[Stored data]
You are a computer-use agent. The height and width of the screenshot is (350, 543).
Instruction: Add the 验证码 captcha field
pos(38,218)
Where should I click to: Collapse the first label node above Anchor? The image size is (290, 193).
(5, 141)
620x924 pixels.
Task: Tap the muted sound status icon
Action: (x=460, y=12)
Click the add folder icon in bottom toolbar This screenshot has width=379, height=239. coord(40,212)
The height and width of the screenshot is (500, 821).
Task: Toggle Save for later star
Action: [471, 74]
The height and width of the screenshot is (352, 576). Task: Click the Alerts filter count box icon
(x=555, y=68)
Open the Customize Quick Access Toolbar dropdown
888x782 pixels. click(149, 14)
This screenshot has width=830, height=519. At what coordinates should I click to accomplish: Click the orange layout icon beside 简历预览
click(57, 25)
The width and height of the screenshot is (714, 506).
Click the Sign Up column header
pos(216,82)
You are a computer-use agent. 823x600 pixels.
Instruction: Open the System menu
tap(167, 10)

---

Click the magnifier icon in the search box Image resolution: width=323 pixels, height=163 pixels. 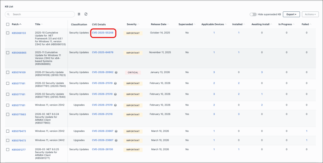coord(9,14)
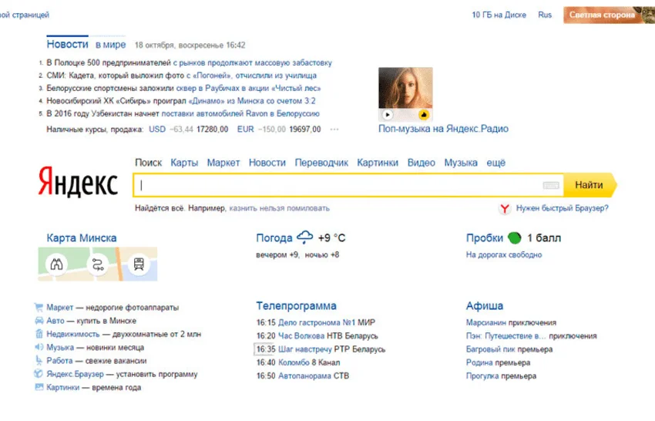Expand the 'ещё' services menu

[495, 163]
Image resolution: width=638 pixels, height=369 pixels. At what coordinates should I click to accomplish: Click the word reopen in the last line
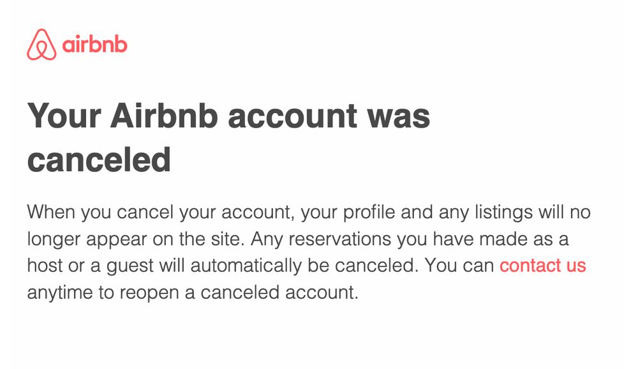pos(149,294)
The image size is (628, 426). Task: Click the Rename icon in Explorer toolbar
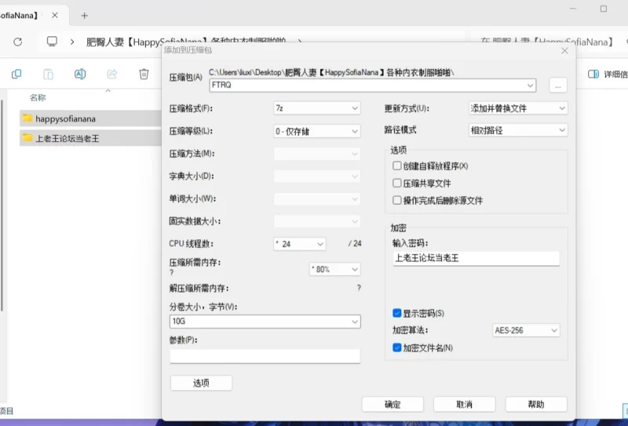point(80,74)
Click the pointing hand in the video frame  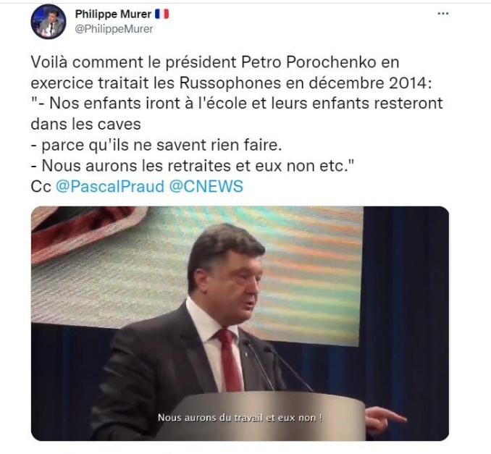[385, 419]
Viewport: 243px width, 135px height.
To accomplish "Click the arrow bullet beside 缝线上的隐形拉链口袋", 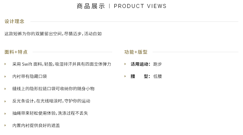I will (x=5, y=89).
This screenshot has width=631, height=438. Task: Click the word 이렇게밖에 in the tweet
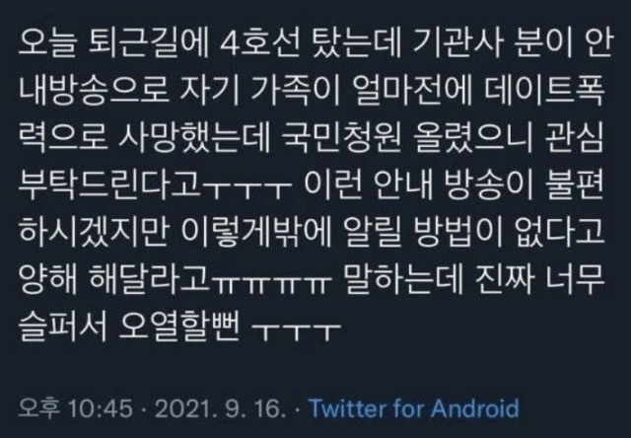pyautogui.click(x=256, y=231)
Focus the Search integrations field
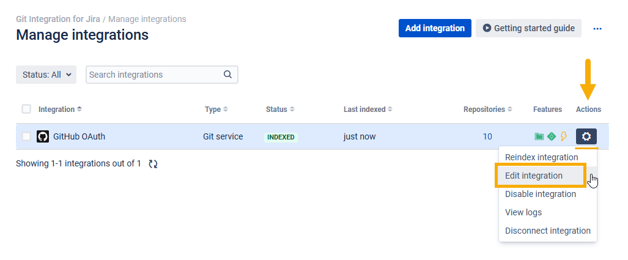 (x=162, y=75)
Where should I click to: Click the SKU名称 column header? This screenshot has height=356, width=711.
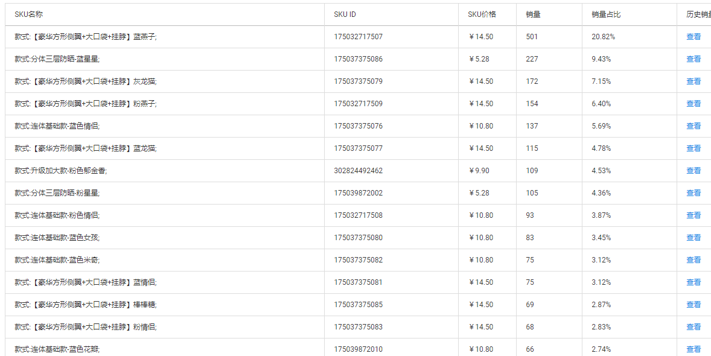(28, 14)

--

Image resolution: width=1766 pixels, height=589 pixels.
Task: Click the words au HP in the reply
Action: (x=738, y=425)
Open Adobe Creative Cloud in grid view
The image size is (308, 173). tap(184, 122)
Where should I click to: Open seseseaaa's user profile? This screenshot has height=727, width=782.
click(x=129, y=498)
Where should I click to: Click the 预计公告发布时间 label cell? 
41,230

TASK GOAL: Find the string "computer" in the records, then copy each line where it occurs.

YOUR SOLUTION:
You are a computer-use agent. The height and width of the screenshot is (350, 543).
You are a computer-use agent. 823x600 pixels.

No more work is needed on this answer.